Rio - A busca pela realização profissional, a espera por um relacionamento e outras prioridades pessoais fazem parte dos motivos que levam as brasileiras a adiar, cada vez mais, o momento de ter filhos. Estudo do IBGE aponta que, em uma década, o número de mulheres que engravidaram após os 40 anos de idade cresceu 27%.

O tema vem ganhando força em estudos de obstetrícia, além de merecer reflexão por parte de nós, especialistas na área. Mais que a gestação precoce — antes dos 16 anos —, a gravidez após os 40 requer acompanhamento especial, dado o risco de desenvolvimento de doenças crônicas tanto para a mãe quanto para o bebê.

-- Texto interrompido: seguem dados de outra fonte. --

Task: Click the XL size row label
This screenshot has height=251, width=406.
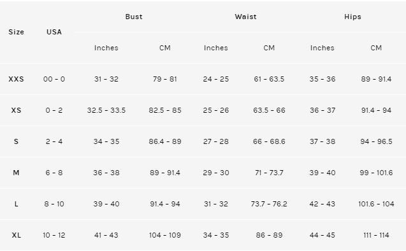Action: [x=16, y=235]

O que acontece é que, talvez por falta de divulgação em massa ou por abordagem limitada do obstetra, muitas vezes a gestante madura resiste e se queixa da atenção diferenciada no pré-natal, dando indícios de que queremos culpá-la pela escolha tardia. Como é comum que reclamem de exageros médicos nas precauções, valem os esclarecimentos: cada mulher é dona do seu corpo e tem o direito de escolher a melhor fase da vida para ser mãe. Cabe a nós, médicos, tomar medidas para que seu momento gestacional seja saudável e inesquecível, como toda mulher merece.

Mas, infelizmente, a partir de certa idade, o organismo já não responde como o esperado. Mesmo assim, o advento da fertilização in vitro tem contribuído para a realização do desejo de gravidez das mulheres maduras.

Na literatura médica, todos os autores são unânimes quanto à atenção redobrada em gestações de mulheres acima dos 40 anos. Ainda que os avanços da área sejam celebrados, há riscos, como hipertensão e diabetes, que, mesmo controláveis, são de duas a três vezes maiores em grávidas acima dos 35 anos, de acordo com a Sociedade Brasileira de Ginecologia e Obstetrícia. Pesquisas comprovam a ocorrência de má-formação em bebês gerados por mulheres maiores de 40 anos até 30 vezes mais do que os gerados por mães mais novas.

Como obstetra especialista e professor em uma área com tantas peculiaridades — e que envolve muita sensibilidade aliada à técnica —, proponho reflexão sobre o tema. Se nos empenharmos nas recomendações às gestantes com esse perfil, podemos garantir que o pré-natal delas seja pleno de alegria e realizações.